Cuando vemos las fotografías antiguas de Palma advertimos algunas chimeneas que ya no existen. Y que constituyeron el paisaje sentimental de generaciones enteras. Enhiestas como agujas de coser las nubes. Ennegrecidas, proletarias, con esa connotación a fábrica, trabajo, sirena y maquinismo decimonónico.

Pero dejando a un lado su carácter práctico, las chimeneas siempre han tenido una poética muy especial. Sobre todo las antiguas, construidas con ladrillo, que carecen de ese componente un poco futurista del metal y nos hacen pensar en el trabajo terrible de los obreros que hubieron de levantarlas. A tantos metros del suelo.

Las chimeneas poseen un encanto esencial, porque generalmente no conllevan nada superfluo. El tubo, tal vez una escala para remontarlas, el coronamiento de la salida de humos, un pararrayos, y poco más.

Arquitectura simple pero al mismo tiempo mágica. Porque siempre te imaginas los hornos ocultos, el empuje del humo oscuro por sus tripas, la alquimia que luego acaba confundiéndose con los cúmulos y cumulonimbos del cielo.

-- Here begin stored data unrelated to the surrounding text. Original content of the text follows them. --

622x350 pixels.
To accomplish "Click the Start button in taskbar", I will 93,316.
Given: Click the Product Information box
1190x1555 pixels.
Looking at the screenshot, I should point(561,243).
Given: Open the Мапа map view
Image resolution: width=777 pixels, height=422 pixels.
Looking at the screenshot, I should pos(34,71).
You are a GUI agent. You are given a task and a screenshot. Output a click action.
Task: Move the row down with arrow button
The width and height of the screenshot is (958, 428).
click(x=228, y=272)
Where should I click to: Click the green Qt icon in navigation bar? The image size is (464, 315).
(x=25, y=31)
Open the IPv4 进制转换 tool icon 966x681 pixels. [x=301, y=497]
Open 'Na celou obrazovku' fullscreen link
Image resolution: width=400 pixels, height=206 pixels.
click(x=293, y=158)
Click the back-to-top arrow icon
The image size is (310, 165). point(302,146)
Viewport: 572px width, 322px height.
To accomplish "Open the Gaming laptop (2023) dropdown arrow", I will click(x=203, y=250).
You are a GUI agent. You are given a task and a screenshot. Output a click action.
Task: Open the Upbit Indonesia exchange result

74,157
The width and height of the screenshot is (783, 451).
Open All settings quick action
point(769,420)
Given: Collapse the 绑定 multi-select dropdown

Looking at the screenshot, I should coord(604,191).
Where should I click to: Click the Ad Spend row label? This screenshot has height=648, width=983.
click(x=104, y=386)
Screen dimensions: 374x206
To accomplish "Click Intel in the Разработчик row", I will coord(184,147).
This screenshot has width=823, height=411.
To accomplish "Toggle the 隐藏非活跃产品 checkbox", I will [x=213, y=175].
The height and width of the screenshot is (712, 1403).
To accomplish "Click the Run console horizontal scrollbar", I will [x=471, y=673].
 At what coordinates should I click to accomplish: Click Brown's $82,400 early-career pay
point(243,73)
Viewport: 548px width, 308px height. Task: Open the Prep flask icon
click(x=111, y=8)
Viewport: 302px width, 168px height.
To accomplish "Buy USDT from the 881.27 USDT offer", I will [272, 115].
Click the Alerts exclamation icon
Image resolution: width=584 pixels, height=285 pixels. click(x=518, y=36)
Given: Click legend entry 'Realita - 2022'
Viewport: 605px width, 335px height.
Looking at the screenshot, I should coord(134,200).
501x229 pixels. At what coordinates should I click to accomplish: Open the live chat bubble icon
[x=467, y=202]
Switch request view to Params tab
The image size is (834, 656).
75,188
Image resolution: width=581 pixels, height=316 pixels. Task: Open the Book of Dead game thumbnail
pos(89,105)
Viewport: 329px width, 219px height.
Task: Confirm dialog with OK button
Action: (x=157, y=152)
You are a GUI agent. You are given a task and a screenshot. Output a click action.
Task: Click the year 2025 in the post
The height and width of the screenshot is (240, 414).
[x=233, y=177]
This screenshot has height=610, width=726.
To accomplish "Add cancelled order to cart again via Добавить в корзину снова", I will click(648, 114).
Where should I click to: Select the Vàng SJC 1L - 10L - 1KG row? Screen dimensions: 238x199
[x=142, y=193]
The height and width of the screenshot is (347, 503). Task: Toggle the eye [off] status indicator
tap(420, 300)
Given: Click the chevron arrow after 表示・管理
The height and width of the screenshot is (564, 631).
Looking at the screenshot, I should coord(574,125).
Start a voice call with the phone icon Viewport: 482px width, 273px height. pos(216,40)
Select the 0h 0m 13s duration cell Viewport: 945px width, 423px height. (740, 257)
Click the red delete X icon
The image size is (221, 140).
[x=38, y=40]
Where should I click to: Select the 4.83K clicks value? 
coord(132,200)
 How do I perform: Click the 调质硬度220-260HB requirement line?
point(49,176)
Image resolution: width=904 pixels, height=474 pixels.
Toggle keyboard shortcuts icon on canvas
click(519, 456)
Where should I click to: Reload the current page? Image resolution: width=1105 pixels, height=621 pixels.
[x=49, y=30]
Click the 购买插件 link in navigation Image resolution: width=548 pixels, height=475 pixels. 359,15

En cierto modo, operan la misma transformación metafórica que los árboles. Como estos, recogen las sustancias y las operaciones del subsuelo. Las conducen a través del espacio, como si se encargaran de ellas. Y después de ese tránsito las liberan en las altas esferas del cielo. Redimiendo la materia grosera en principio invisible.

Tal vez por ello siempre despiertan nuestra simpatía y admiración. Es una lástima que hayan desaparecido en gran parte de nuestro horizonte urbano.